Rural Pennsylvania's landscapes are evocative, richly textured
testimonies to the lives and skills of generations of
builders--architects as well as local builders and craft workers.
Farmhouses and barns, silos and fences, even field patterns attest
to how residents over the years have had a sense of place that was
not only functional but also comfortable and aesthetically
appropriate for the time. From Sugar Camps to Star Barns tells the
story of one such place, a landscape that evolved in southwestern
Pennsylvania's Somerset County.
Sally McMurry traces the rural life and landscape of Somerset
County as it evolved from the earliest settlement days.
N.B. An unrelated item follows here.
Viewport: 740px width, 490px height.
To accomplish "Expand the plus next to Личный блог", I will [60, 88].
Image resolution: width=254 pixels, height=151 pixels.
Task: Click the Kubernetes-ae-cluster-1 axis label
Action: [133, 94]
Eighteenth-century residents were a forest people, living on
sparsely built farmsteads and making free use of the heavily
forested landscape. The makeshift sugar camp typified their
hardscrabble lives. In the nineteenth century, the people of this
area turned to farming. Prompted by the ''market revolution'' that
had come to Somerset County, they pursued a highly varied
agriculture, combining a subsistence base with robust production of
commodities shipped to distant cities. Their landscape reflected
this combination of the local and the cosmopolitan--a combination
that reached its full expression in the distinctive two-story
banked farmhouse with double-decker porch, flanked by a substantial
Pennsylvania barn.
The twentieth century brought a more industrialized agriculture
to Somerset County. But the shift to profit-and-loss farming also
meant the accentuation of landscape elements specific to market
products. The magnificent ''star barns'' of this era overshadowed
the houses, and ancillary structures, such as ''peepy houses'' and
silos, spoke to the pressures of efficiency and mass production.
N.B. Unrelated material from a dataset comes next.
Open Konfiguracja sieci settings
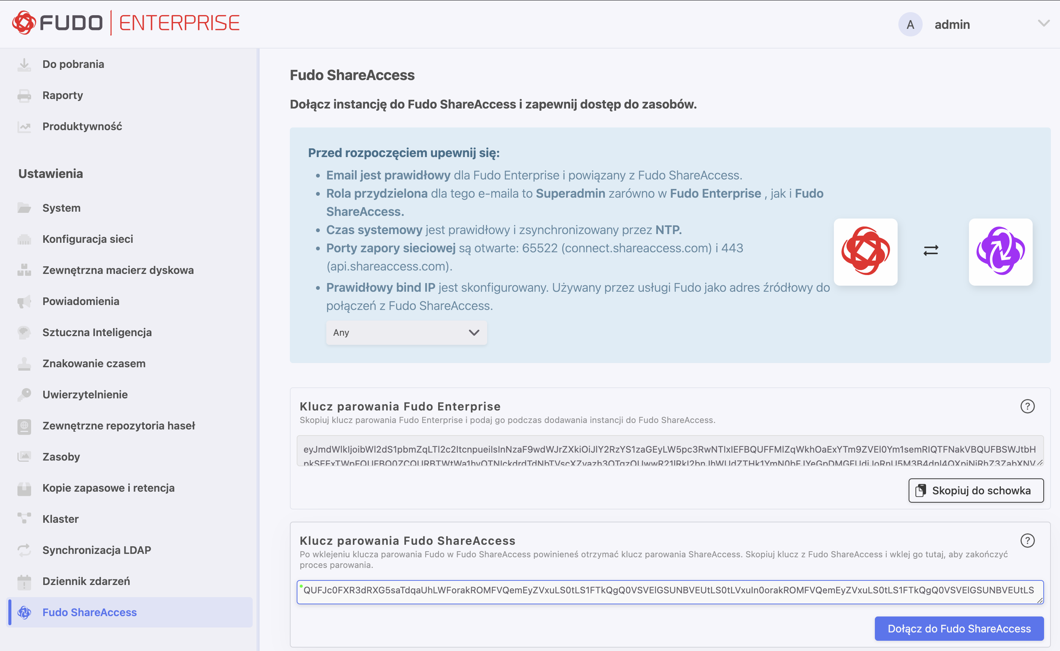The width and height of the screenshot is (1060, 651). click(88, 239)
The subsequent rise of coal mining helped to stimulate this trend,
both by supplying local markets and by creating an incentive for
farmers to visually distinguish their landscapes from those of the
coal-patch towns.
Illustrated with over 100 photographs, maps, drawings, and
diagrams, From Sugar Camps to Star Barns demonstrates how much we
can learn about the economy and culture of a particular place
simply by being attentive to the built landscape.